Yes, this is a silent movie, in case you might not have known that. It replaces the spaces where dialogue would be today with a heavy dose of pompous music and a lot more expressive faces and body language from each of the actors, with only text cards to serve as some sort of script to move the story along. The sets are heavily color-coded, with some being shaded in orange, others in blue and some rare scenes in purple even. It’s really fascinating how they made up for the shortcomings with the lack of dialogue, pulling out all the stops and using every trick they had. The direction is simple and stark, serving the story well and making it instantly memorable. All the hallmarks of horror are here in primitive, glorious form. The lingering shots of lead guy Hutter riding his horse up to the Count’s castle, the shots of the townspeople chasing insane Knock in the cornfields, and especially the horrific shots of Nosferatu himself rising from his crypt and staring out the window with his blank, hungry eyes are all incredibly captivating and scary. Feel the chills down your spine yet?
The story is based on Bram Stoker’s Dracula, and I don’t think I have to go into too much detail. A man is sent up to talk to the strange Count in his mountain castle to see if he wants to purchase a home in the city. The only problem is…well, he’s a little strange, in ways that turn out to be quite deadly. As the town is cast into a shadow of plague and fear, is there any way to be rid of the terrible specters that haunt it in the night? I just love the story. The suspense is untouchable; just epochal in every way. It’s the kind of classic, timeless storytelling that cheers me up just thinking about it. It is executed masterfully. And remember, these people had no boundaries, no set rules or regulations when they told this story through their darkened, fearful eyes. This is an artful, tasteful film with a lot of style to it in its home-brewed horror.
But with age and a new era of horror movies washing away the impact of this one, people have grown cynical and have turned their backs on movies like this.
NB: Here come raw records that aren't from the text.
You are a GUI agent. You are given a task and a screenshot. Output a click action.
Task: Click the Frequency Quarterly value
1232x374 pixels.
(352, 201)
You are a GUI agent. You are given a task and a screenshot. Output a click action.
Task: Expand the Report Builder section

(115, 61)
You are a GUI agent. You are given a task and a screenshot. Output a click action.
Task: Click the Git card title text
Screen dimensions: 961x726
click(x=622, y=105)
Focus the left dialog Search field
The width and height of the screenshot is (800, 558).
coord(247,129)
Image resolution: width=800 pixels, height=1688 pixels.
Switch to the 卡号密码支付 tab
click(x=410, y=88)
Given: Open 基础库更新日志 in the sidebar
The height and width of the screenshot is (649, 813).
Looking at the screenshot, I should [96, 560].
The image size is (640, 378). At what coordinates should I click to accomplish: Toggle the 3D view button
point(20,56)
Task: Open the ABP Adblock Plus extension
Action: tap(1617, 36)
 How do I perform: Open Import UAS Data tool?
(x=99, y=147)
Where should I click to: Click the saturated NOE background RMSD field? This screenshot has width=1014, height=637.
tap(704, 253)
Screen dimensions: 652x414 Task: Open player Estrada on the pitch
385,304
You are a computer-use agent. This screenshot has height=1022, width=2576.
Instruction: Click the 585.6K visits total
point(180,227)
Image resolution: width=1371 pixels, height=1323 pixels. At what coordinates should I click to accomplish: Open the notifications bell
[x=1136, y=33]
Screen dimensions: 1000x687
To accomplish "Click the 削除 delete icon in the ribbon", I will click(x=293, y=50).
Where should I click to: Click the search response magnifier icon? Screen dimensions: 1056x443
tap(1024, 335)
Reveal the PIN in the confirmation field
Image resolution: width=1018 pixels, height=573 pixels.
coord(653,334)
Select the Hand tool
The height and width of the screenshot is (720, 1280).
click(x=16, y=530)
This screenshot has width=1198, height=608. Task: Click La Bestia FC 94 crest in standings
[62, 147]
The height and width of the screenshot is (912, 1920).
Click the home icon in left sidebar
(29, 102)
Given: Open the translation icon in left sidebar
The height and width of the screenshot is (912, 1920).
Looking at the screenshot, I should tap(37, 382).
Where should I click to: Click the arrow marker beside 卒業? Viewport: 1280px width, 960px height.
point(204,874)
Nosferatu is dated, there’s no doubt about that; but what does that really mean? Nothing except that any shmuck with good connections and the right marketing can make a movie these days and have it distributed reasonably, as opposed to the masterful craftsmanship of a movie like Nosferatu; that’s what. In these modern days it is difficult at times to look at this movie with its strange coloration and other time-period oddities, and try to believe everything that’s going on on screen, and that is perhaps the great tragedy that even I can’t escape as I write about how good this movie is. And there’s no way to get around that…not really.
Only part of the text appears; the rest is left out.